About half the tunes are designed as instrumentals and the others feature the vocals of Claytoven Richardson, a soul-steeped studio veteran who has contributed backup vocals to hit records by Elton John, Peabo Bryson, Whitney Houston, Mariah Carey, Jennifer Lopez, Aretha Franklin, Natalie Cole, and Celine Dion, among many others. Growing up in East Oakland, he received a top-flight musical education from UC Berkeley’s Young Musicians Program, where jazz pianist Bill Bell took him under his wing.
Richardson earned a full scholarship to University of Michigan as an oboe major, but didn’t start singing in public until a post-college gig playing saxophone and producing Bill Summers and Summers Heat. The former Headhunters percussionist overheard Richardson singing reference vocals for an upcoming recording and quickly recruited him to take over lead duties on the track. He’s worked prolifically as a session singer ever since.

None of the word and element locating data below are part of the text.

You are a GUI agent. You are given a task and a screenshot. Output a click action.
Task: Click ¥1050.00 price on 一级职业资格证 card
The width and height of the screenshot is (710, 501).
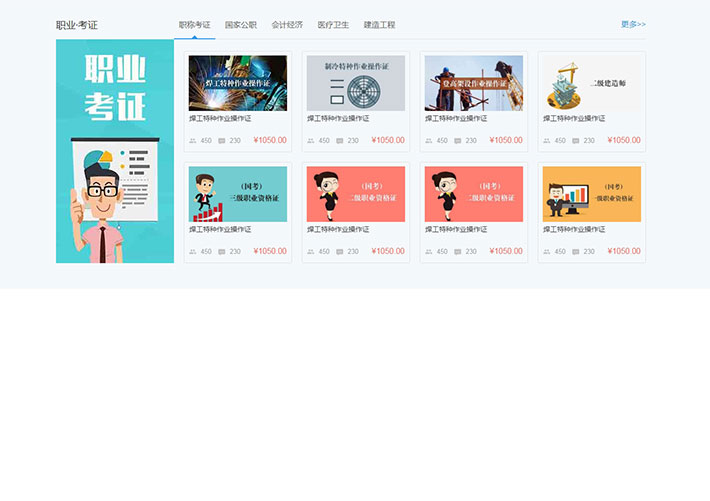[624, 252]
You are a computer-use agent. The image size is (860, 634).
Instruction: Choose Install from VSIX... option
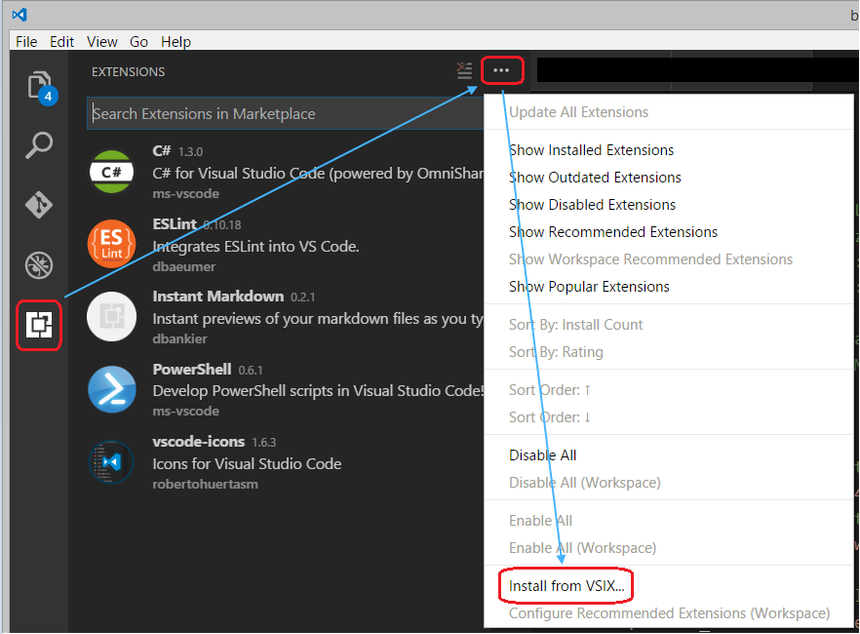tap(567, 586)
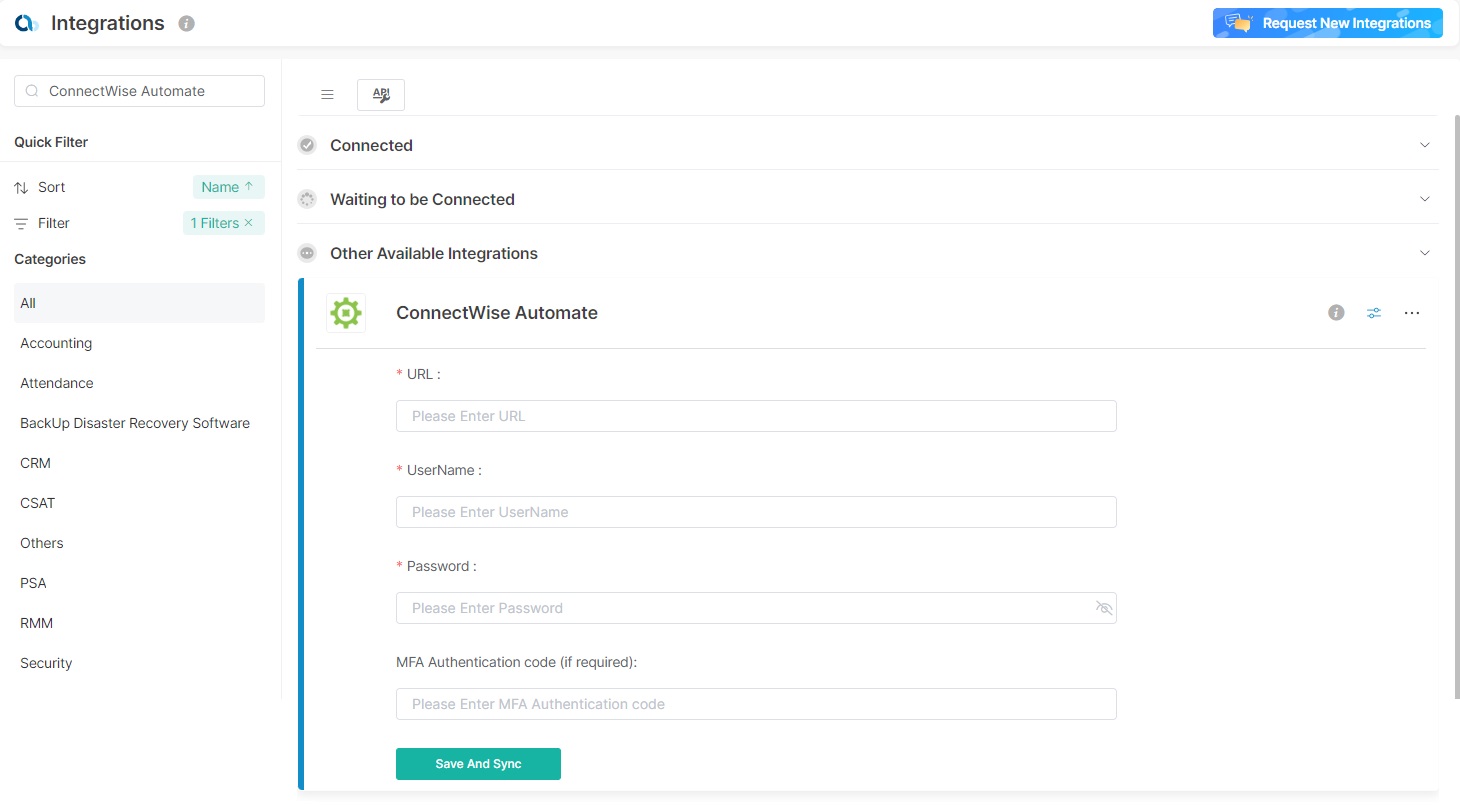1460x806 pixels.
Task: Open ConnectWise Automate info icon
Action: point(1336,313)
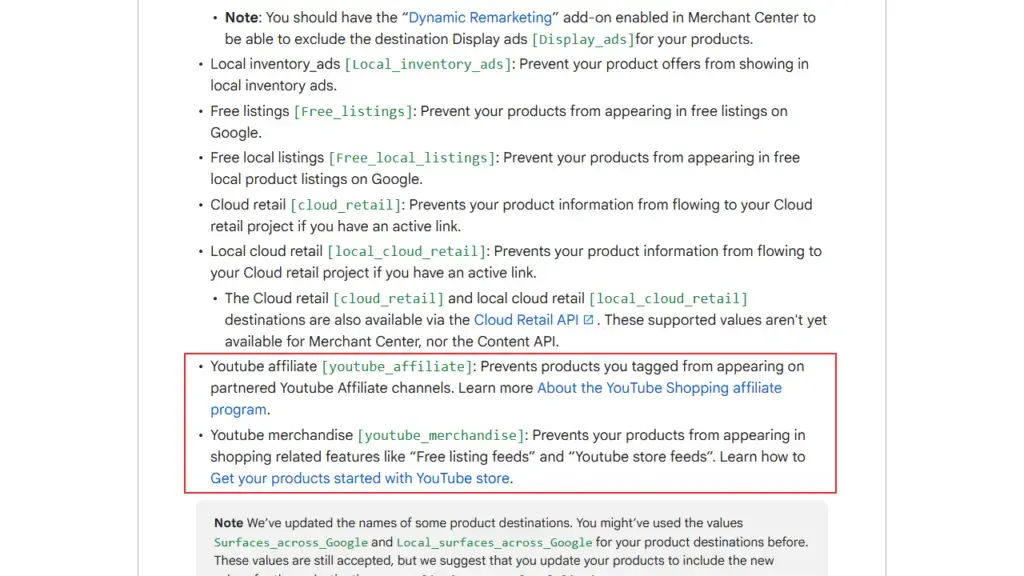The width and height of the screenshot is (1024, 576).
Task: Click [local_cloud_retail] code in Local cloud retail bullet
Action: [406, 252]
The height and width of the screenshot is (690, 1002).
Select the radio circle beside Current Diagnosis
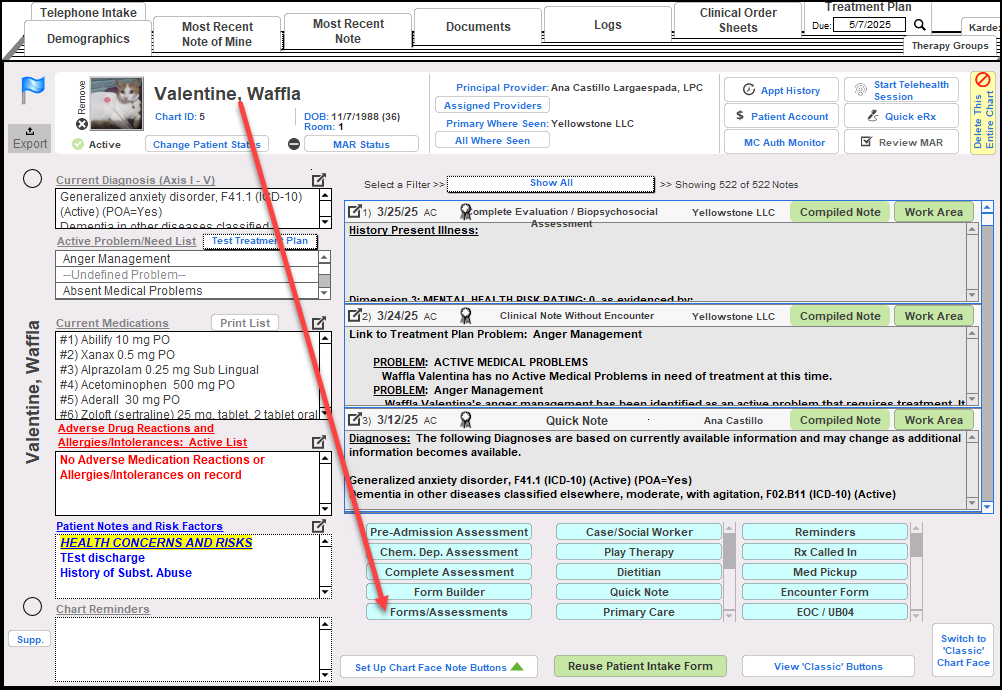(x=32, y=179)
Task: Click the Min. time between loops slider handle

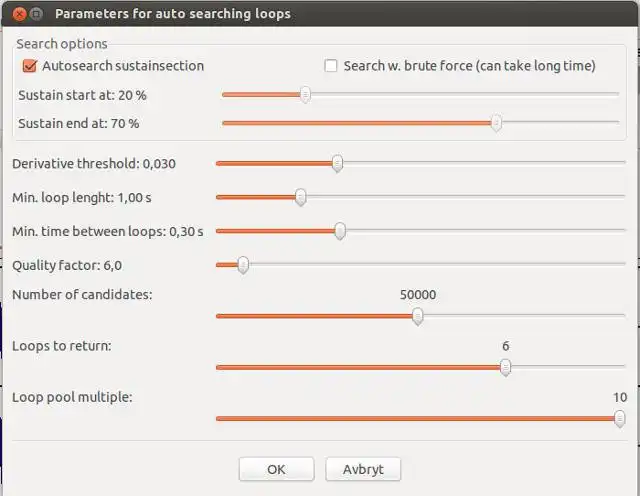Action: coord(339,231)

“His work sounds amazing,” Paster says. “Jazz can mean playing with people you’ve known your whole life to people you just met. That’s part of the fun.”
Based in Brooklyn since 1996, Paster is a prolific composer and multi-faceted player who continues to explore new creative avenues. Encounters with Yosvany Terry and Dafnis Prieto at SJW on their first visits to the US sparked a passion for Afro-Cuban music and Latin jazz, and led him to launch Grupo Yanqui with bassist Gregory Ryan in 1999. The band has released two critically-hailed albums. His most recent solo CD, 2012’s Relentless Pursuit of the Beautiful is a tremendously assured, rhythmically expansive project featuring his original compositions and arrangements for a top-shelf quintet featuring Grupo Yanqui partner Ryan on bass and either Joel Frahm or Tim Armacost on saxophone. He also leads a straight-ahead trio, a Brazilian-inflected trio, Bennett Paster’s Funktet, and a project focusing on the music of reclusive soul master Bill Withers. Paster has spearheaded several previous SJF concerts celebrating Wonder’s music, most recently 2010’s two sold-out shows “Visions: The Stevie Wonder Songbook” featuring Oakland soul singer Derick Hughes and drum legend Ndugu Chancler. This one won’t be the last.
“Wonder’s songs are played again and again for the same reason as Rodgers and Hart’s,” Paster says. “They’re so strong and elemental. No matter how much you strip away, the songs are still great.”